[WORK REQUIRED] Reproduce the listing below word for word, starting with the line that contains "Where should I click to: Open the 28d" and going on through the line that contains "[x=116, y=85]", and give only those lines.

[PROVIDED RECORDS]
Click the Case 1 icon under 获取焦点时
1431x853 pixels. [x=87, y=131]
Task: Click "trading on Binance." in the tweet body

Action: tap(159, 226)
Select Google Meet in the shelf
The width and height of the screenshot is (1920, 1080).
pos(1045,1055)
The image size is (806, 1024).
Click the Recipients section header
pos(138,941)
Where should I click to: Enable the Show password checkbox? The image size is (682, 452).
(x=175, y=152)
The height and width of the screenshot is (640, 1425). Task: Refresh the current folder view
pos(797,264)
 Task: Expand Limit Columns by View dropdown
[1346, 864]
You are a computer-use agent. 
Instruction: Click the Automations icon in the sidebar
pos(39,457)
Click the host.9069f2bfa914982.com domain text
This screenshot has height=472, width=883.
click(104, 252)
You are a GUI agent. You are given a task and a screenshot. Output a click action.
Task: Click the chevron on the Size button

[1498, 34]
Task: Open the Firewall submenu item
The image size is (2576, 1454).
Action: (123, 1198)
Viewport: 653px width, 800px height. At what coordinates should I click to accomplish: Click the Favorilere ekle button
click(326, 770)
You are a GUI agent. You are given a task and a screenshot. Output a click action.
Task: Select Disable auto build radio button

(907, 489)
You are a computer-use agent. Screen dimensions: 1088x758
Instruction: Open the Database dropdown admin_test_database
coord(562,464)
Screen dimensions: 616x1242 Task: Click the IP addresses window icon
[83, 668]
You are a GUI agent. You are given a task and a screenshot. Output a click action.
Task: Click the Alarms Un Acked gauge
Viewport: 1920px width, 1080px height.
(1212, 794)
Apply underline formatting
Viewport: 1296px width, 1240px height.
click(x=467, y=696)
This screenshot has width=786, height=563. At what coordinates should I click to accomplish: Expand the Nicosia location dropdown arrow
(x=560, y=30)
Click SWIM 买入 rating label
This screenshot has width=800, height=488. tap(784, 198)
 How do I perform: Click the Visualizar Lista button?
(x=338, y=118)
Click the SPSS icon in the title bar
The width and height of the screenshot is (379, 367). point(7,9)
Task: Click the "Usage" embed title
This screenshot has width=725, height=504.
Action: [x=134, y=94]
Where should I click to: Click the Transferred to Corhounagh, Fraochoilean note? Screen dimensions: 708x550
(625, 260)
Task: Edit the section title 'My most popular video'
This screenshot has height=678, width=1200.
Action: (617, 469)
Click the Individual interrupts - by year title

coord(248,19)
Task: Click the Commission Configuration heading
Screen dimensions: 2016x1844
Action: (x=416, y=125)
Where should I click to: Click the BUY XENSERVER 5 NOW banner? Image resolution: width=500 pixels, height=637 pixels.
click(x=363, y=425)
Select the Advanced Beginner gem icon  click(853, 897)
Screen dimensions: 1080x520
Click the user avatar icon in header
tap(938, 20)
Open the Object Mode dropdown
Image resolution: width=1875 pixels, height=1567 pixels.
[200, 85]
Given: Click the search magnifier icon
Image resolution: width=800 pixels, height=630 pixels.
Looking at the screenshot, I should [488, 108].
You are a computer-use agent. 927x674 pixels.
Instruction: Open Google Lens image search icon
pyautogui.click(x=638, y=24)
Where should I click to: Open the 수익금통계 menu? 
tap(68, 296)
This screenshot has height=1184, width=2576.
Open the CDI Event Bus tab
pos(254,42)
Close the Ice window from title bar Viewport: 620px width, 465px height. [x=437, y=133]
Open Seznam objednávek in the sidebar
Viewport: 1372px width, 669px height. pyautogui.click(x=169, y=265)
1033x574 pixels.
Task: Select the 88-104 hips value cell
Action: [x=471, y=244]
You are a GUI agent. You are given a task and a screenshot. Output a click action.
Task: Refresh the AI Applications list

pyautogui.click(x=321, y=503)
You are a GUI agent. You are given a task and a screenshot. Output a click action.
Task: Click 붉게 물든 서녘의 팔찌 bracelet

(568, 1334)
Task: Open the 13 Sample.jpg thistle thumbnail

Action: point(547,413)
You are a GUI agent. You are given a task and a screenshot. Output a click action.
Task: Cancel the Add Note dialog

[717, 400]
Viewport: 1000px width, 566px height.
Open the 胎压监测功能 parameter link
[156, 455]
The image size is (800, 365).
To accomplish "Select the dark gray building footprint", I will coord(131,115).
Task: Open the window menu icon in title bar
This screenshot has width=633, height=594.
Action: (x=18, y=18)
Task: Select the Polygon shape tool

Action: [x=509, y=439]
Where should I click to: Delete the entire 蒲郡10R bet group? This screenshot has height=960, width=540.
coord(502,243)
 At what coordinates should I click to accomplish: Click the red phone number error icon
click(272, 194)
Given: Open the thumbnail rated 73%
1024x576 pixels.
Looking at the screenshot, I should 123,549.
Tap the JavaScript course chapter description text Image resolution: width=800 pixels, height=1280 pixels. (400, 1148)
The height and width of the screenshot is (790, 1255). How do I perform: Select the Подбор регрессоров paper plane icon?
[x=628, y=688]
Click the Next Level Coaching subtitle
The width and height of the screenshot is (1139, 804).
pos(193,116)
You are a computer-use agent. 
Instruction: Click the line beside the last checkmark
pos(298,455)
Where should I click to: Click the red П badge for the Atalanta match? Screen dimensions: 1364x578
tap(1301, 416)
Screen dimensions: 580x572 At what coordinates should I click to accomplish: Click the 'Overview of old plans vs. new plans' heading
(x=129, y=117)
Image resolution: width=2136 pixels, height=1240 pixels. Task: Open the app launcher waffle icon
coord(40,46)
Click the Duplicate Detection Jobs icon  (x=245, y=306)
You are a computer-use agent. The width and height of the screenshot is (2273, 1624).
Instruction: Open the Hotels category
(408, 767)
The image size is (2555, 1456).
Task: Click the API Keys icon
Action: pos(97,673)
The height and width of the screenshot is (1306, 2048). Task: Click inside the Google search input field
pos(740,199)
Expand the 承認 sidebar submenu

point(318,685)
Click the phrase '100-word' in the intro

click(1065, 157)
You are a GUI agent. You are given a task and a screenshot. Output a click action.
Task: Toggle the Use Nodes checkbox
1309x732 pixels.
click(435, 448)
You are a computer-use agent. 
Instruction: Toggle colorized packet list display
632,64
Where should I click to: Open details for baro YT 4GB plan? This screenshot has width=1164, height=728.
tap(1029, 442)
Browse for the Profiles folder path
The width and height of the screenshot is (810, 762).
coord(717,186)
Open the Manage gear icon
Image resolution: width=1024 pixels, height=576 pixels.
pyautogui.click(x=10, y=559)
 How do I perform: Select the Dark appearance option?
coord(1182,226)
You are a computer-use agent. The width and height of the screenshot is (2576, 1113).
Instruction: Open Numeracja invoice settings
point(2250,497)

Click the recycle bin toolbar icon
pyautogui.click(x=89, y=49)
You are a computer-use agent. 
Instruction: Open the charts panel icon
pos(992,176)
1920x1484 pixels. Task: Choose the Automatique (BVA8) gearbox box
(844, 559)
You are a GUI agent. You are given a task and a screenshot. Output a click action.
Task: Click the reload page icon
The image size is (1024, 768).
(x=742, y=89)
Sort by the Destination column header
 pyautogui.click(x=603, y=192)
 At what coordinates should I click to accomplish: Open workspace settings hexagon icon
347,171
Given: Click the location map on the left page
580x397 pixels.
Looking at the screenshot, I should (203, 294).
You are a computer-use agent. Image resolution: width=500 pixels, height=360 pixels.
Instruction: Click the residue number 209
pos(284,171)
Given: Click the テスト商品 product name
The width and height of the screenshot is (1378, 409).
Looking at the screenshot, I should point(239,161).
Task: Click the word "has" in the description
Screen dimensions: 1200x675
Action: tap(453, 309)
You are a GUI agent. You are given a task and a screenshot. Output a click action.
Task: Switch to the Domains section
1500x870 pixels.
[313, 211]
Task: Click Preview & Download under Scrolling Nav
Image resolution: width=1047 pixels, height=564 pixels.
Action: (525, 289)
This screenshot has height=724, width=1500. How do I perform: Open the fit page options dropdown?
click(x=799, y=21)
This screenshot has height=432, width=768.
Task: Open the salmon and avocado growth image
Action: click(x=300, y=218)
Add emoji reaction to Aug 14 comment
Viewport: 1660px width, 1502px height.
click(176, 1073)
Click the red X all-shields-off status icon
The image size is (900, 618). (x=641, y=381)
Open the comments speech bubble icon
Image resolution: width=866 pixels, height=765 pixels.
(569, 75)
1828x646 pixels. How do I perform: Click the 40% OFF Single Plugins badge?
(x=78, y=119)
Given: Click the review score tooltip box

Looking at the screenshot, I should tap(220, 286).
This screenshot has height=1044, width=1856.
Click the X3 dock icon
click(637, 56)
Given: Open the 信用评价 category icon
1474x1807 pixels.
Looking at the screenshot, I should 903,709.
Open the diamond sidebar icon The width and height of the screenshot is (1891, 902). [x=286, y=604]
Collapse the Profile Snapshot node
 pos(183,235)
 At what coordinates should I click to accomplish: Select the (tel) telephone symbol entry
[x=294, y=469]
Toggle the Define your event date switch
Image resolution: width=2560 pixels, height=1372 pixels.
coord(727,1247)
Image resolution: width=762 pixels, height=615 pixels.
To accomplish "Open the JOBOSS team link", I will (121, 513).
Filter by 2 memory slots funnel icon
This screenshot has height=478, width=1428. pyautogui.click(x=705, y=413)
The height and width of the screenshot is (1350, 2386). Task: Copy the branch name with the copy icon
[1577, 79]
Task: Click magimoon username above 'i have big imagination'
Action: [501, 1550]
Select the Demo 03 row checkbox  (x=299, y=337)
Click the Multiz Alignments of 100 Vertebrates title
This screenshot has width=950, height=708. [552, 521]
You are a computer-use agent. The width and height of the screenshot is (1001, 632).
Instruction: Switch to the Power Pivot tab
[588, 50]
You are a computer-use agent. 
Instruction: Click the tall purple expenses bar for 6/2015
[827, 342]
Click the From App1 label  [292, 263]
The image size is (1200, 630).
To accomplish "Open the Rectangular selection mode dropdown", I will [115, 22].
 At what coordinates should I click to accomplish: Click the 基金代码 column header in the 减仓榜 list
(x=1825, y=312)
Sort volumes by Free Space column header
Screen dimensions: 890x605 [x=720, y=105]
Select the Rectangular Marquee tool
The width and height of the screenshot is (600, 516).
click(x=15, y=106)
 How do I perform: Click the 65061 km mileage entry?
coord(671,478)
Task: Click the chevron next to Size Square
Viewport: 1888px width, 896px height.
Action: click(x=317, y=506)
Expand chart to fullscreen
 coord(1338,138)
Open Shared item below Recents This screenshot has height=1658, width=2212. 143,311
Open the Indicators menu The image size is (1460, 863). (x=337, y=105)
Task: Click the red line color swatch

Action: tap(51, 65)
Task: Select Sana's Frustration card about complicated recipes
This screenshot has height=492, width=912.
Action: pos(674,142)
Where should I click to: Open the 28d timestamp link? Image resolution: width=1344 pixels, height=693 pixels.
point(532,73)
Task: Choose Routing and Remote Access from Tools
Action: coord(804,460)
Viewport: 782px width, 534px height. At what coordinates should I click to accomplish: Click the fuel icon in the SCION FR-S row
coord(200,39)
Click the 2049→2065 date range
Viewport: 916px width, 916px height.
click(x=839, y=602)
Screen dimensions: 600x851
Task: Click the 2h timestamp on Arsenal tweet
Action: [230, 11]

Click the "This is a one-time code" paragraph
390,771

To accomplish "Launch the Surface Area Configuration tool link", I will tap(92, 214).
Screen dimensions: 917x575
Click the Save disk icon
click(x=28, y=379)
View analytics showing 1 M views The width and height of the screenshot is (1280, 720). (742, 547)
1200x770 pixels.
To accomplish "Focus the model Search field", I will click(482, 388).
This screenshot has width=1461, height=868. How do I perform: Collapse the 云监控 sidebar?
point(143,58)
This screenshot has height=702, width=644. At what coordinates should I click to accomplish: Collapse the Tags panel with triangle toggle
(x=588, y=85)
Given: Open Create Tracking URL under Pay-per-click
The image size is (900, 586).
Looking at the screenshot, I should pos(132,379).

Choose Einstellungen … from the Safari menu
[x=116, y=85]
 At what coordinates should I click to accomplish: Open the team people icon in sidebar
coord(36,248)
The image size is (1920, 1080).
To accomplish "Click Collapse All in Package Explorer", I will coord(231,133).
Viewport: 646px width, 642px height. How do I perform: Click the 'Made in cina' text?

[RESPONSE BELOW]
Where should I click to: Open the 28d timestamp link? Image resolution: width=1344 pixels, height=693 pixels.
point(532,73)
Task: Choose Routing and Remote Access from Tools
Action: coord(804,460)
Viewport: 782px width, 534px height. At what coordinates should I click to accomplish: Click the fuel icon in the SCION FR-S row
coord(200,39)
Click the 2049→2065 date range
Viewport: 916px width, 916px height.
click(x=839, y=602)
Screen dimensions: 600x851
Task: Click the 2h timestamp on Arsenal tweet
Action: [230, 11]

Click the "This is a one-time code" paragraph
390,771

To accomplish "Launch the Surface Area Configuration tool link", I will tap(92, 214).
Screen dimensions: 917x575
Click the Save disk icon
click(x=28, y=379)
View analytics showing 1 M views The width and height of the screenshot is (1280, 720). (742, 547)
1200x770 pixels.
To accomplish "Focus the model Search field", I will click(482, 388).
This screenshot has width=1461, height=868. How do I perform: Collapse the 云监控 sidebar?
point(143,58)
This screenshot has height=702, width=644. At what coordinates should I click to accomplish: Collapse the Tags panel with triangle toggle
(x=588, y=85)
Given: Open Create Tracking URL under Pay-per-click
The image size is (900, 586).
Looking at the screenshot, I should pos(132,379).

Choose Einstellungen … from the Safari menu
[x=116, y=85]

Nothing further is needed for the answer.